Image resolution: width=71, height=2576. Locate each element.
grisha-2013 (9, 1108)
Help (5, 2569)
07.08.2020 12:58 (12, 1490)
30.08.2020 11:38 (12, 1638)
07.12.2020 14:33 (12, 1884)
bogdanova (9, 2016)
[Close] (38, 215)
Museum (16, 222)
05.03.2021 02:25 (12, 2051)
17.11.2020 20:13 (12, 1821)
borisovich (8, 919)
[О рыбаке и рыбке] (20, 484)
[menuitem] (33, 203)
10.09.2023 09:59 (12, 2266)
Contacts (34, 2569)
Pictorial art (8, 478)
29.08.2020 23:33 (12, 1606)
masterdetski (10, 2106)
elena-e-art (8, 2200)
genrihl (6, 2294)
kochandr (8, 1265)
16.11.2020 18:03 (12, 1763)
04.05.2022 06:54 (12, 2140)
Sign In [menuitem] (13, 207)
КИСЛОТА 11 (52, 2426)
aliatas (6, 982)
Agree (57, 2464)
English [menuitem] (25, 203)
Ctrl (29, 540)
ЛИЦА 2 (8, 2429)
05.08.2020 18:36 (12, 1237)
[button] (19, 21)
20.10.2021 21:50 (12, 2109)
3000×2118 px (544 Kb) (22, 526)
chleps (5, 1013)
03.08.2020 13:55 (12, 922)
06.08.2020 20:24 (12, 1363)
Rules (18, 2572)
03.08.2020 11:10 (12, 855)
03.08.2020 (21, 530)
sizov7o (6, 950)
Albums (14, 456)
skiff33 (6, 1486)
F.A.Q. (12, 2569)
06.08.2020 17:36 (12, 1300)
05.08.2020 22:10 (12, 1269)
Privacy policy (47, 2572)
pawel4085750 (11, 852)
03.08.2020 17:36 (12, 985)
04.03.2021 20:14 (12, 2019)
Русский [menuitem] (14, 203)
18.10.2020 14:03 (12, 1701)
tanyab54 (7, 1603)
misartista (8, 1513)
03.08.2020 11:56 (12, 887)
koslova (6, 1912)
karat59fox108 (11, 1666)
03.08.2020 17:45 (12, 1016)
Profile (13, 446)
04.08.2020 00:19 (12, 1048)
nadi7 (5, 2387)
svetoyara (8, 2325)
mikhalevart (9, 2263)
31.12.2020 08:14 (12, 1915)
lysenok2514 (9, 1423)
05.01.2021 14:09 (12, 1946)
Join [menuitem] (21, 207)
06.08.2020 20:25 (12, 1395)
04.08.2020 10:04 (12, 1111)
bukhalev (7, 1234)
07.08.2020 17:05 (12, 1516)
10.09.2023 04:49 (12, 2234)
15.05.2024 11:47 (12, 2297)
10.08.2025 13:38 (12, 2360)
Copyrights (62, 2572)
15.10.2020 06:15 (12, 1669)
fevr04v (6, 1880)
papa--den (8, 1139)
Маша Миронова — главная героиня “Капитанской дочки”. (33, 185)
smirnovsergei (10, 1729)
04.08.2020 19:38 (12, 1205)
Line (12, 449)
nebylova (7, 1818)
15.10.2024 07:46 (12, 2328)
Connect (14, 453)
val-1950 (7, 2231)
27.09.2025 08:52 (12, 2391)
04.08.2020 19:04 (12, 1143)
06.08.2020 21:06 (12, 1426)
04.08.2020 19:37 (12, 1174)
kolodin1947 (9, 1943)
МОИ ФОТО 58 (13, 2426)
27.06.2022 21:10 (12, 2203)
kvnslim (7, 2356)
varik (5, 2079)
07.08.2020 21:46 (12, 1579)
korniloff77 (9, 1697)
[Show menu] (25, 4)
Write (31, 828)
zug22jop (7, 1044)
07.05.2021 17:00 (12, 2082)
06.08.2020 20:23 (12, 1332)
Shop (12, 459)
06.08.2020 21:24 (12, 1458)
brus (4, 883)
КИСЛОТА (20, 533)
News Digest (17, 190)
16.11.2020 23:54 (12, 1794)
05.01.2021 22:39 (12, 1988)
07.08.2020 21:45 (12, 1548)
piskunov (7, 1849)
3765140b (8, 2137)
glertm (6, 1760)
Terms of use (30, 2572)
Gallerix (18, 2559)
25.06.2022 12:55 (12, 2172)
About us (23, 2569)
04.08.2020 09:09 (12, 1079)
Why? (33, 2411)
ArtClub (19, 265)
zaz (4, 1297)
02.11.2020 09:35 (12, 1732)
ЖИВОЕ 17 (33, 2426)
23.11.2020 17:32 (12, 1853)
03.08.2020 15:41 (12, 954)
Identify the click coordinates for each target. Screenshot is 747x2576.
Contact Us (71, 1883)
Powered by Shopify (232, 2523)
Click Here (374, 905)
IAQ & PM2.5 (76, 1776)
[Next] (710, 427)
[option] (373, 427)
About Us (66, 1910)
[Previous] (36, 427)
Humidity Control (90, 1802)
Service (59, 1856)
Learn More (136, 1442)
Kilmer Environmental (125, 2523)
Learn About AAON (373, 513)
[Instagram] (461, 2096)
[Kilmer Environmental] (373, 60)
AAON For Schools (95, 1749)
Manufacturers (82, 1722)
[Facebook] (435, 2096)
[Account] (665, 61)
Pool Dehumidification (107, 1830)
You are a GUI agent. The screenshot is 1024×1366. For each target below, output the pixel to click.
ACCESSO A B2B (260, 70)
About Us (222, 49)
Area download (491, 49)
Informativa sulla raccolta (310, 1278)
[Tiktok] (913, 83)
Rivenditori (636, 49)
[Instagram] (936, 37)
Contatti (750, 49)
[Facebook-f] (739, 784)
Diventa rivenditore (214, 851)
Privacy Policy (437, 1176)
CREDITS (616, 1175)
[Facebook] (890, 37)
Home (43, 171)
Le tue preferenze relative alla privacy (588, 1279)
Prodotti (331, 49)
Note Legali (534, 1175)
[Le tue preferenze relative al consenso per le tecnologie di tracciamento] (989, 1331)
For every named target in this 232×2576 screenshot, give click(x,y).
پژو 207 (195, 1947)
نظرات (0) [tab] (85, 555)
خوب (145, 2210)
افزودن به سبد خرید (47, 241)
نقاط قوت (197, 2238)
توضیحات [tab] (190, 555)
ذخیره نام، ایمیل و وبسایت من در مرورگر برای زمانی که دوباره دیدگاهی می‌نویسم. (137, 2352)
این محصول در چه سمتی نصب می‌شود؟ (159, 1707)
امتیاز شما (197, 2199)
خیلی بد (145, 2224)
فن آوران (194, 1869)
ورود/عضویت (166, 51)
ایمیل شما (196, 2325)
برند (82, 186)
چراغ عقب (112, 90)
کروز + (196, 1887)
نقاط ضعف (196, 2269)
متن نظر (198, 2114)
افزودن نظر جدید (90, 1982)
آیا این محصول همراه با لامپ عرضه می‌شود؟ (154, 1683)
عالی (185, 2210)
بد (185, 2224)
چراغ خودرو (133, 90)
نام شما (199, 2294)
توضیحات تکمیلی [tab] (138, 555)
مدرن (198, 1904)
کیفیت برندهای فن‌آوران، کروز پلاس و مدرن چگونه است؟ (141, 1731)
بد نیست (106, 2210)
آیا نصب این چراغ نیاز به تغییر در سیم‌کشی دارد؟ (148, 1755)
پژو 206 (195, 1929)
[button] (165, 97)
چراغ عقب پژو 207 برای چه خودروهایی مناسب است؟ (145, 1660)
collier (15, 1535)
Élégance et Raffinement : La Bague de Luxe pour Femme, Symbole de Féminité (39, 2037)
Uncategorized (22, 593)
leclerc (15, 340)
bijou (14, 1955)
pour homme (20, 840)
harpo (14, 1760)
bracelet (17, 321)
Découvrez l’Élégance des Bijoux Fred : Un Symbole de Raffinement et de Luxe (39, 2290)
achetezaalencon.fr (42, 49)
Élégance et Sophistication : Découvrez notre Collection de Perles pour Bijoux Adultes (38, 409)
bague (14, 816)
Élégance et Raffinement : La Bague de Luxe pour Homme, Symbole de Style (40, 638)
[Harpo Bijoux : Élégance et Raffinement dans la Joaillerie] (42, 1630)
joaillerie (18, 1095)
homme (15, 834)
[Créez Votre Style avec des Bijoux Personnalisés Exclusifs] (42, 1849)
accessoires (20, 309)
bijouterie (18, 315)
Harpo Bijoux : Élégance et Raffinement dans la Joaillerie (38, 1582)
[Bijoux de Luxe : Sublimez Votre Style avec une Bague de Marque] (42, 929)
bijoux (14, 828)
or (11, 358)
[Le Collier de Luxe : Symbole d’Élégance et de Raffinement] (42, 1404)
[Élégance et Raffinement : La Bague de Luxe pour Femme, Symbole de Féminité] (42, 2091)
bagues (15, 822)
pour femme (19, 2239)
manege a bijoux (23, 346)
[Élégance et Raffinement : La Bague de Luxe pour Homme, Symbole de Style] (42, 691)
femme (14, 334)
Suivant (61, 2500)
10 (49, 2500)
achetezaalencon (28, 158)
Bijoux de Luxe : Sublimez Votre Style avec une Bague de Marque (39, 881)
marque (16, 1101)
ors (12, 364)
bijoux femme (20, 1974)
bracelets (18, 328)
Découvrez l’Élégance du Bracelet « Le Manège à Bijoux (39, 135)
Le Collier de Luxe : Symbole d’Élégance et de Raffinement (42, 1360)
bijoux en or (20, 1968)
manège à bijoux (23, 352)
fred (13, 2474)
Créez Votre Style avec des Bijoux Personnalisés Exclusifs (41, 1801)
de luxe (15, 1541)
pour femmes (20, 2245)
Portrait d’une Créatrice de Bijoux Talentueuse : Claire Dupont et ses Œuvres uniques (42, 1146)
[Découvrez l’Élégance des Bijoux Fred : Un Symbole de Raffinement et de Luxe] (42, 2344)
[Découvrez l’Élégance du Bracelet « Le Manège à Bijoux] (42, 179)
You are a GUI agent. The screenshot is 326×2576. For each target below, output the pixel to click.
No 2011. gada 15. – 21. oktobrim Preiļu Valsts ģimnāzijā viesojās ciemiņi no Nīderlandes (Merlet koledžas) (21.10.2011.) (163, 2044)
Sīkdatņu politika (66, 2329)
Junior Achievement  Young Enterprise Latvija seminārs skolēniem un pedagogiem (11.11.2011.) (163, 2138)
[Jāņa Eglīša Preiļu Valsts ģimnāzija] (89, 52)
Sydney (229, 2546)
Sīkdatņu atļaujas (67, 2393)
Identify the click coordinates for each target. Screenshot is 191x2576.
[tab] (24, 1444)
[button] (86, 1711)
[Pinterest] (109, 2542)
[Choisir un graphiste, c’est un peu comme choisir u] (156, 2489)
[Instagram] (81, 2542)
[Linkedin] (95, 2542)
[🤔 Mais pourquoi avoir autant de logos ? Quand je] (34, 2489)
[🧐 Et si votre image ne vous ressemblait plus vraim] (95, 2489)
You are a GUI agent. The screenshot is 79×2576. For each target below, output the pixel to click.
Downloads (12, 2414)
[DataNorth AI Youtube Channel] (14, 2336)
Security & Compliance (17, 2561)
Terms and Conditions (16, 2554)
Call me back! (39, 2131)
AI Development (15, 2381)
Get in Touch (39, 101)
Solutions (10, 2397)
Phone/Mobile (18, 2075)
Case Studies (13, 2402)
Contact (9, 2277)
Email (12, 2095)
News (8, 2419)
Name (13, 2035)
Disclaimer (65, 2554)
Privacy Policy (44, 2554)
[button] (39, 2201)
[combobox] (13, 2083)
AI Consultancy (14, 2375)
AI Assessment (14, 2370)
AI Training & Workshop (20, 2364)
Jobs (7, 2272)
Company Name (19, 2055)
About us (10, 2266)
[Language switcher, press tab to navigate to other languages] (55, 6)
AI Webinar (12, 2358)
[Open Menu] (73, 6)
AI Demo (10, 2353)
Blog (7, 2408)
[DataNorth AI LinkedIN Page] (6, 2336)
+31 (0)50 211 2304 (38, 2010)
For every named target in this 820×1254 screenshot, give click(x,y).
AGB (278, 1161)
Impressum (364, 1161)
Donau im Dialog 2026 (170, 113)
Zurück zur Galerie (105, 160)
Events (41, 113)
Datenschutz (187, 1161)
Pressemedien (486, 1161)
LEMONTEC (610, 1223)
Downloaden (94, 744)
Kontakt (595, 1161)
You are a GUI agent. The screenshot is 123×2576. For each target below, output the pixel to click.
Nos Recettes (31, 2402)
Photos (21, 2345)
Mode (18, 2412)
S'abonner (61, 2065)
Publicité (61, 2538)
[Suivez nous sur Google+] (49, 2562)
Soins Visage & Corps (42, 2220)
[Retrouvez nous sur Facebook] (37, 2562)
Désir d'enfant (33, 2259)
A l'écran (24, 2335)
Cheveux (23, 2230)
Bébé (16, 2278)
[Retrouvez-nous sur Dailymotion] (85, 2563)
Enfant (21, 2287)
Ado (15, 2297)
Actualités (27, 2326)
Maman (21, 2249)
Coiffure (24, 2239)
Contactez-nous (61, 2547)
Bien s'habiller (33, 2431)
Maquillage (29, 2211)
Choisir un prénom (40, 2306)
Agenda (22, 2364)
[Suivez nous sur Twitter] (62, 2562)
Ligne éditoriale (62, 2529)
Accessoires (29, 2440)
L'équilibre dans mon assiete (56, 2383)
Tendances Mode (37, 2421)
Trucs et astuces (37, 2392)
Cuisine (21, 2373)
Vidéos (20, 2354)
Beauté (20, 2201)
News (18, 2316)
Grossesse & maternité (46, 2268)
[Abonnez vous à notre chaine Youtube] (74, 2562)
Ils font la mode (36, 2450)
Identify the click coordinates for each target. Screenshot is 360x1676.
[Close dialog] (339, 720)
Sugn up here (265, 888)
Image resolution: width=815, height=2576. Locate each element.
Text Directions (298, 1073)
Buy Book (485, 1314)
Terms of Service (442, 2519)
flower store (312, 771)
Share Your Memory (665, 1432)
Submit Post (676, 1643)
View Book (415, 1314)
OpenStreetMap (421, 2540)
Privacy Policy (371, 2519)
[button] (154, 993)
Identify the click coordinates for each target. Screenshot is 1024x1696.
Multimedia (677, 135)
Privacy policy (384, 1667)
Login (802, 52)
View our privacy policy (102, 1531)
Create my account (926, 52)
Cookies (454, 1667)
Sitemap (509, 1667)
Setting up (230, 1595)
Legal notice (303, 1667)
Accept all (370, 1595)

::::::::::

_EXERCISE AIM_: Scan the records for the word "every", and copy each line where it is found.

_RESPONSE AREA_:
For every named target in this 232×2576 screenshot, give click(x,y).
For every named target in this 820×1254 screenshot, give click(x,y).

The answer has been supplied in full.